In 2019, Jason Somarelli, assistant professor of medicine, along with his wife, Meagan Dunphy-Daly, associate dean in the Nicholas School of the Environment, started a program for high school students who were interested in science careers yet who were from backgrounds traditionally excluded from those fields.
Somarelli had been the first in his family to attend college and found it difficult to navigate. That experience led Somarelli, with Dunphy-Daly, to design HackBio, a program that aims to equip young people with the tools they need to thrive in college and beyond.
Specifically, the students work together on research projects related to human health and the environment. The projects aim to allow the youth to experience the scientific process – problem solving, teamwork, critical thinking and understanding the limitations of research methods.
During a recent HackBio session in July, students from Durham’s North Carolina School of Science and Mathematics participated in activities that included an undergraduate student panel about college life, science communication training, a pollution clean-up competition, and a research project that considered how plastic harms the environment.
The group donned gloves to clean up plastic in the community.
The program culminated with a hackathon-style, problem-solving event in which teams had to pitch a solution to address the plastic pollution crisis to a panel of expert judges. Teams were awarded prizes for their presentation style, ability to answer questions from the judges and to address limitations and alternative approaches, and their depth of scientific knowledge.
Among the solutions proposed this year, teams pitched a sleek plastic bottle refund kiosk, a local program to clean up Eno River tributaries, a start-up company that uses non-plastic food packaging, and a washing machine filter to trap plastic laundry fibers and degrade them using engineered fungi or bacteria.

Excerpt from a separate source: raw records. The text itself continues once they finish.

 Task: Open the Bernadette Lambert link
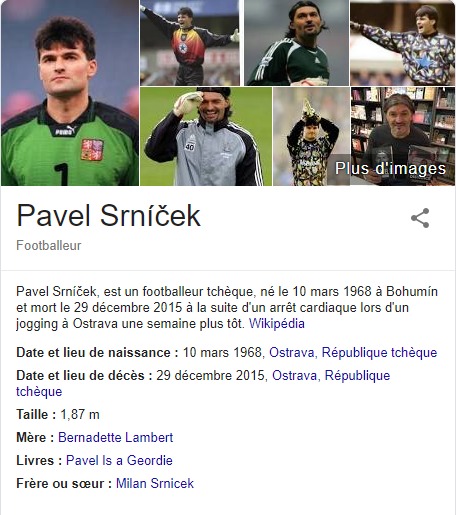tap(115, 437)
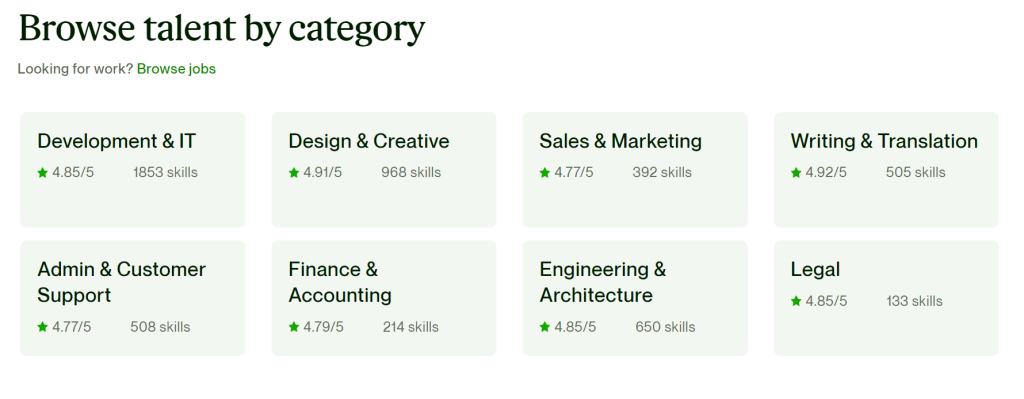Open the Development & IT category
The width and height of the screenshot is (1024, 399).
click(116, 141)
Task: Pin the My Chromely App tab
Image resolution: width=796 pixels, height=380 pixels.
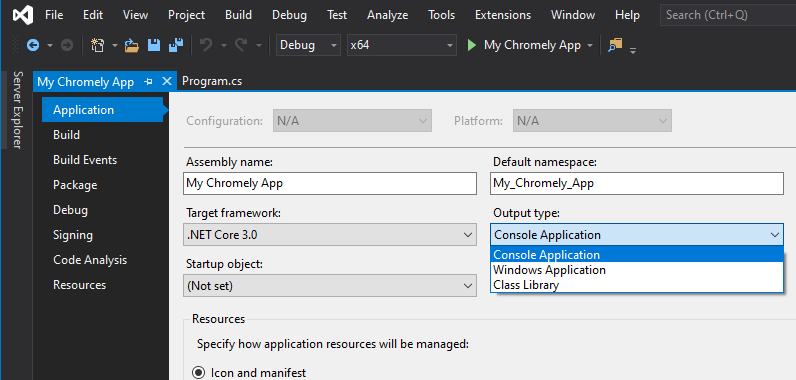Action: pos(149,82)
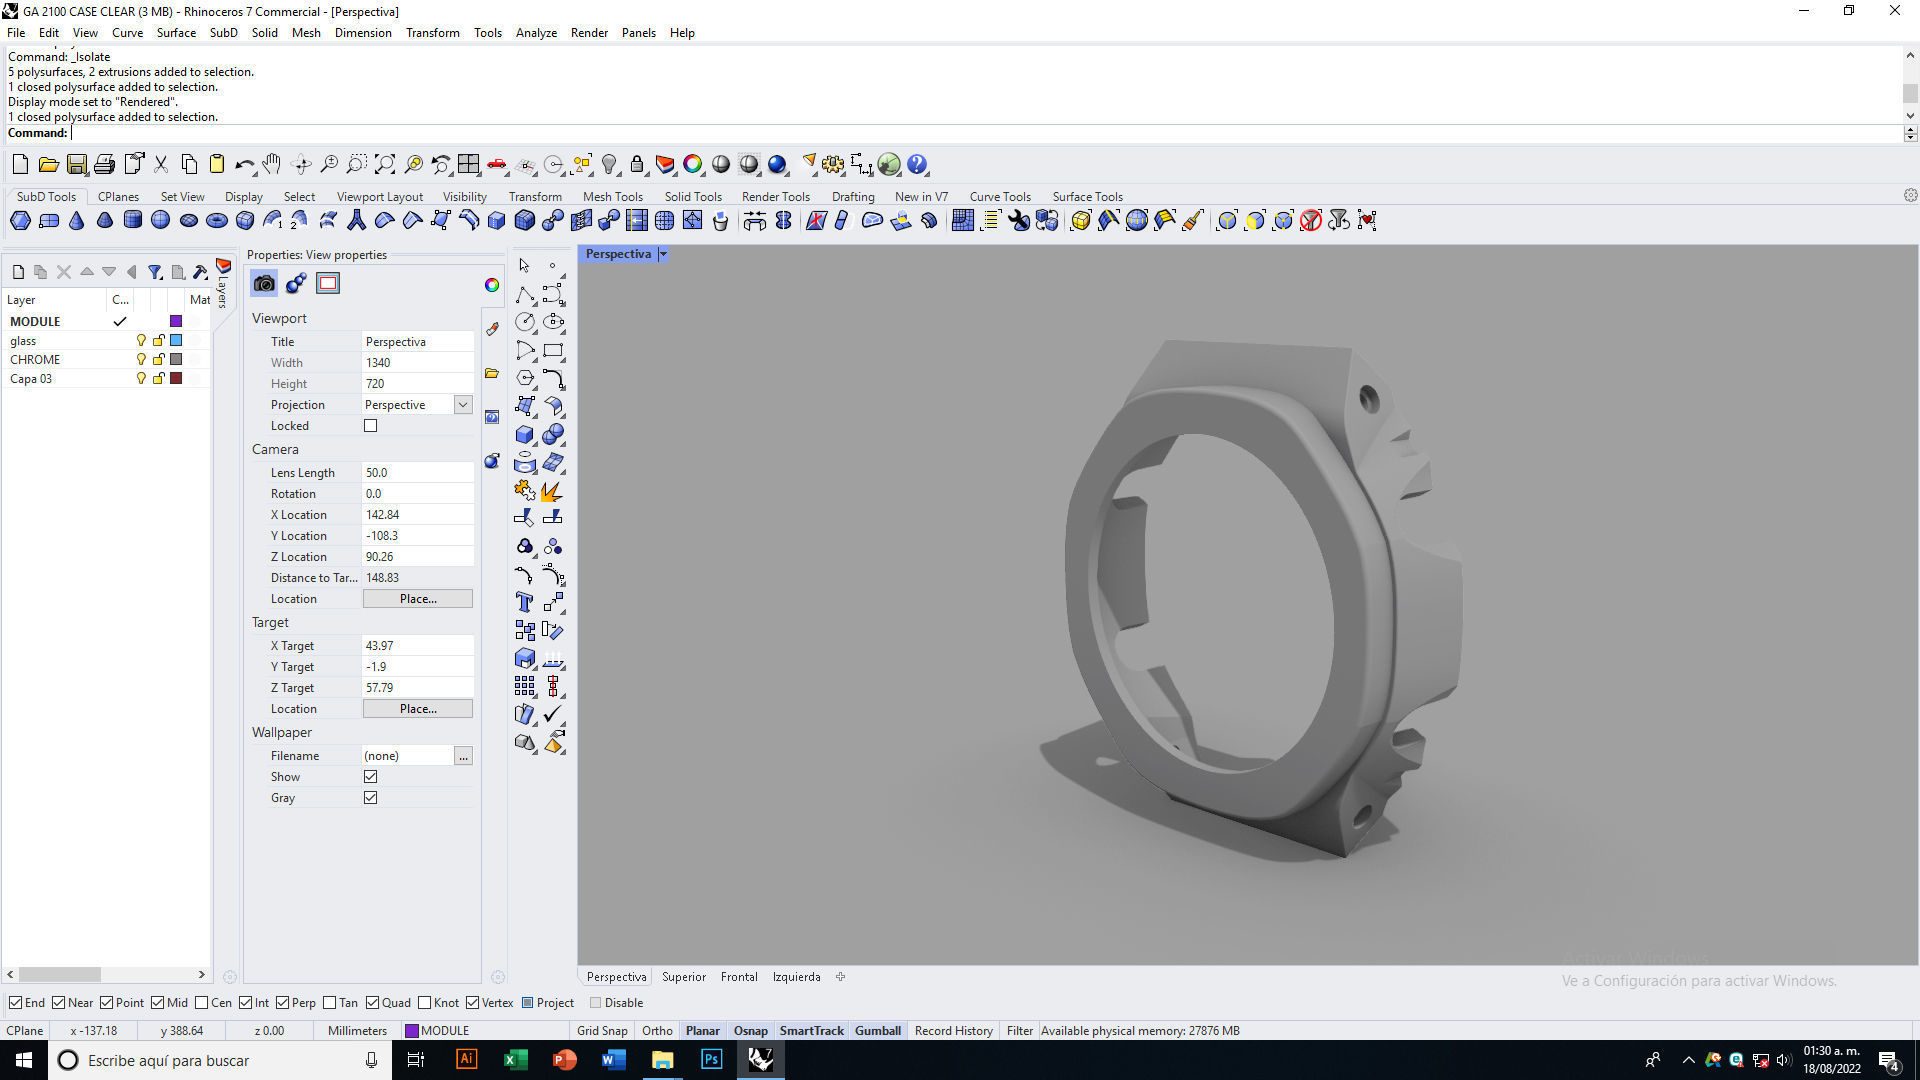Hide the glass layer lightbulb
1920x1080 pixels.
(141, 341)
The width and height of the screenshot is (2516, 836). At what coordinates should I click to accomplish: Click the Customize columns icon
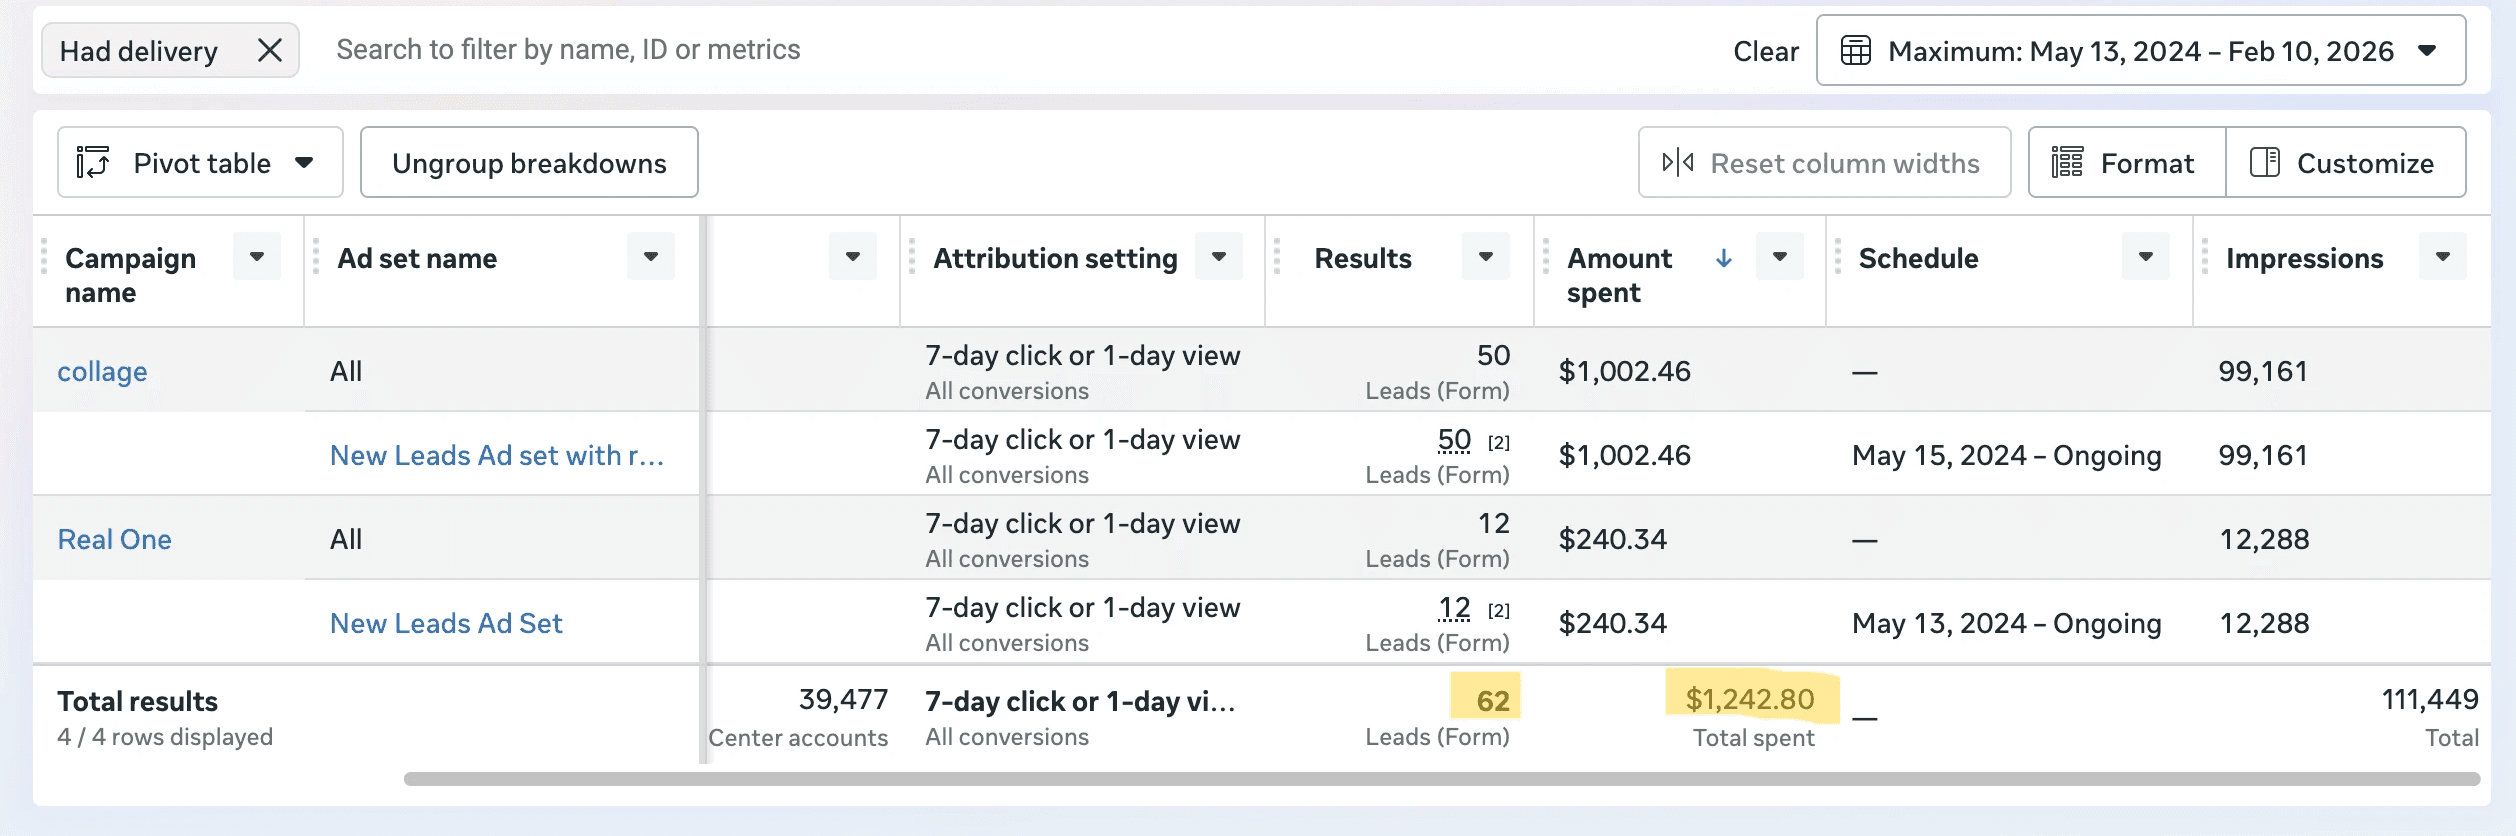pos(2264,162)
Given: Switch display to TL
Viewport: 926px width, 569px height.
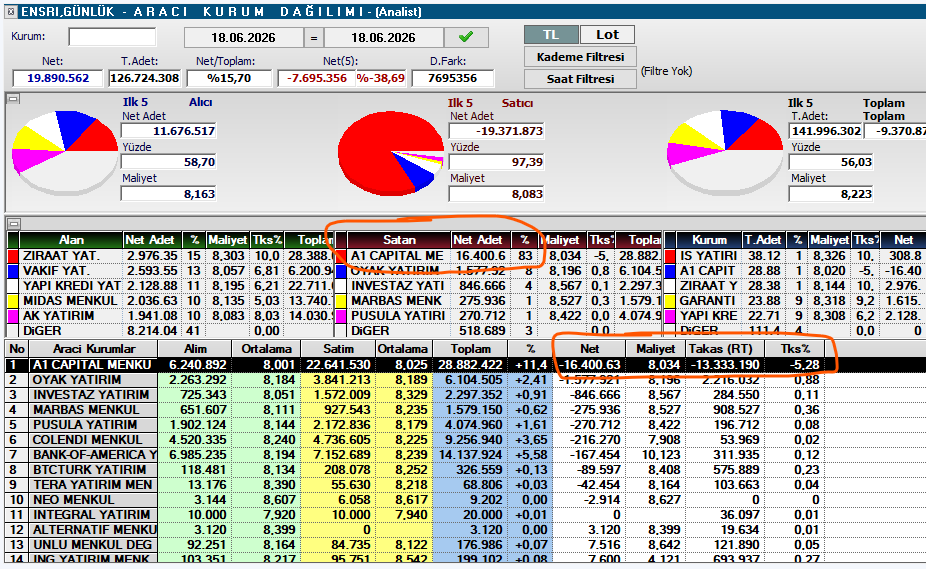Looking at the screenshot, I should click(551, 35).
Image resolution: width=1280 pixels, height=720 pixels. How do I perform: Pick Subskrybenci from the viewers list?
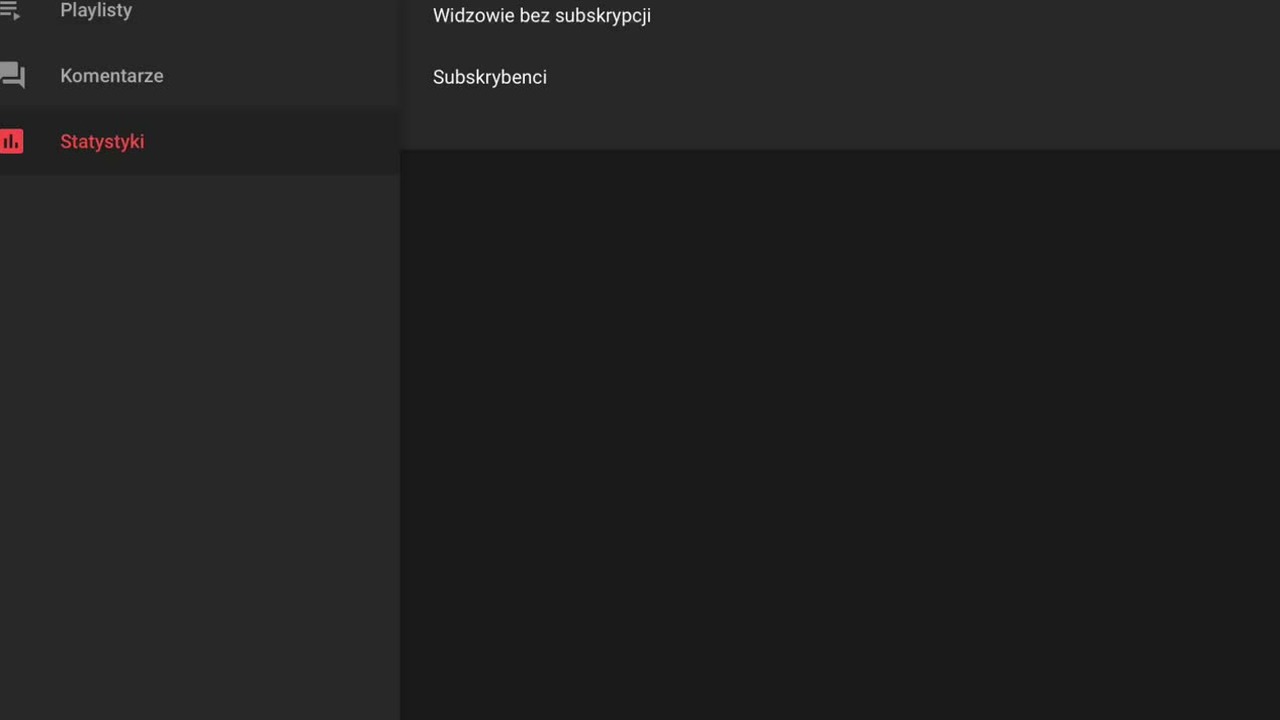pos(489,77)
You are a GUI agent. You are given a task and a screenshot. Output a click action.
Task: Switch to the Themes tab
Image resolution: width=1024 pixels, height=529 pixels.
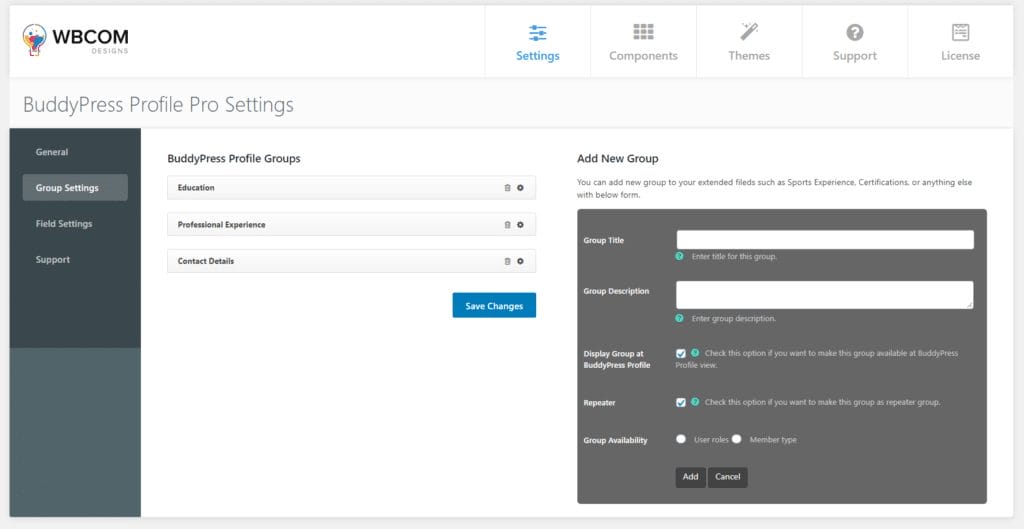749,42
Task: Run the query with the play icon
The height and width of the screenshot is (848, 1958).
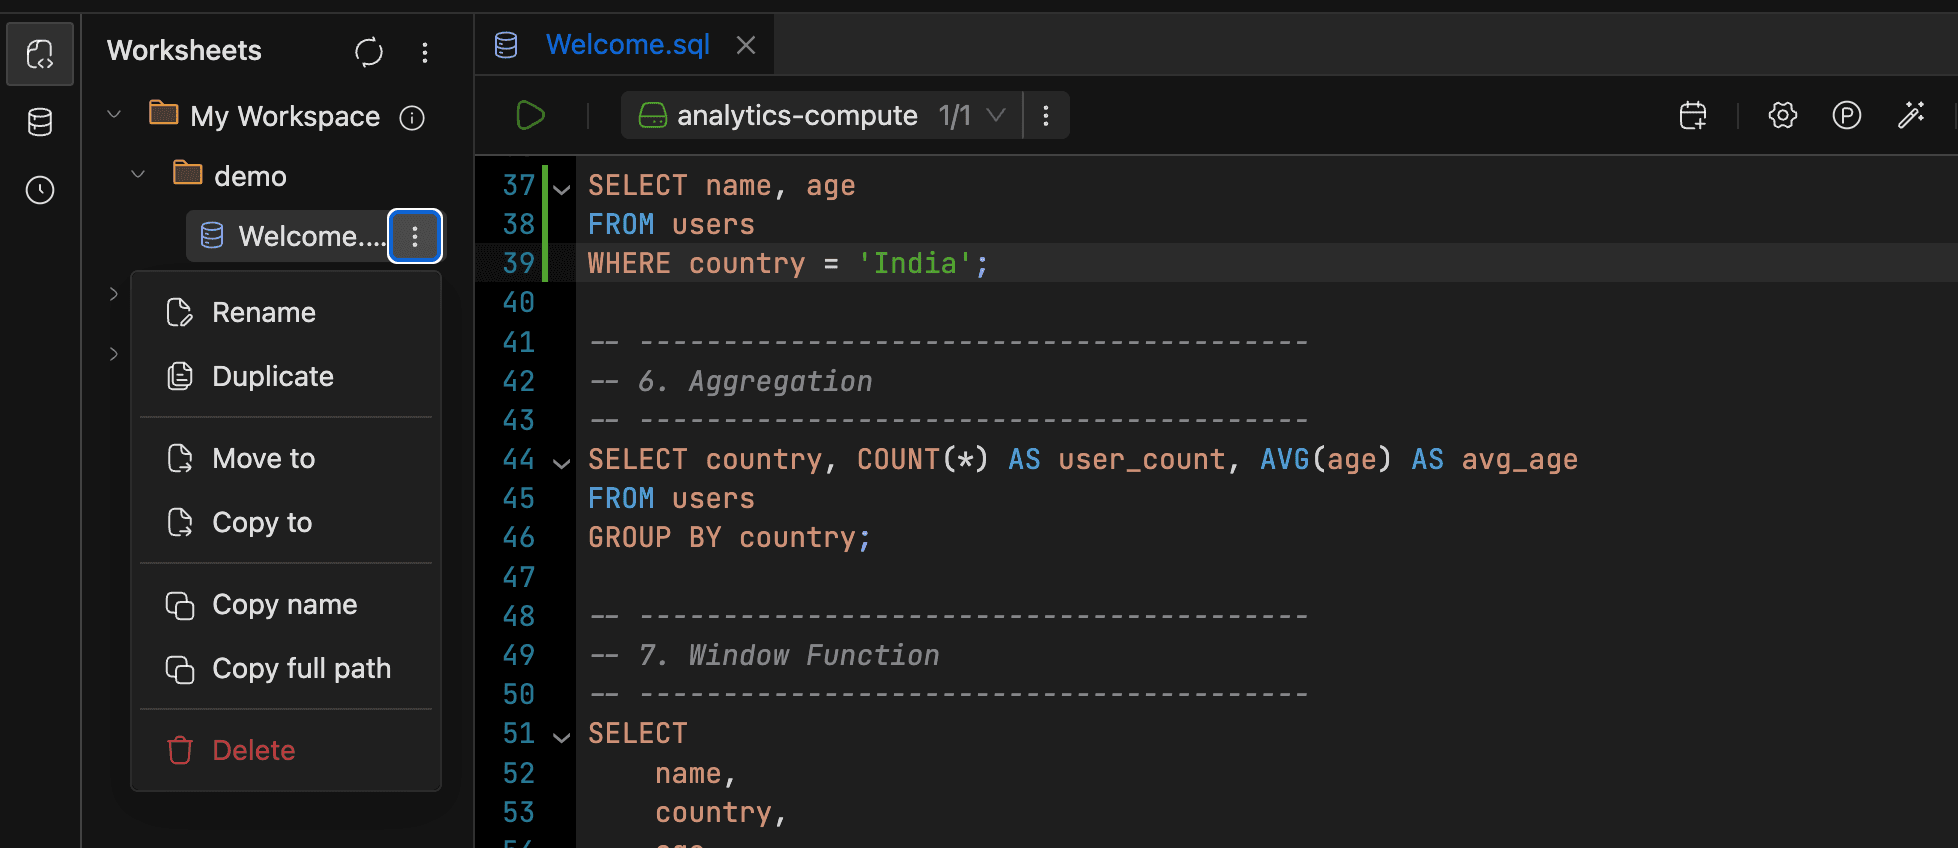Action: point(530,116)
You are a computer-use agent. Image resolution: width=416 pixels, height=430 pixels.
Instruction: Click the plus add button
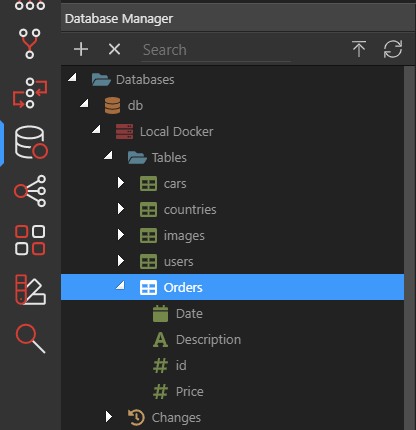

Courtney-Ann Dennis, a rising senior from Creedmoor, said about the experience, “I’ve done similar programs that introduced me to research, but this is the first time that I was able to do a program focused on the environmental side of things.”
She added: “It makes me think I could do something related to that field.”
Landon Jimenez, a rising senior from Mooresville, said he got a sense of the soft skills he knows will be necessary in college. “I’ve learned a lot about time management,” he said.
Somarelli said he was impressed by the entire group. “They were so engaged and hard-working, and they brought a lot of fun and excitement to every activity.”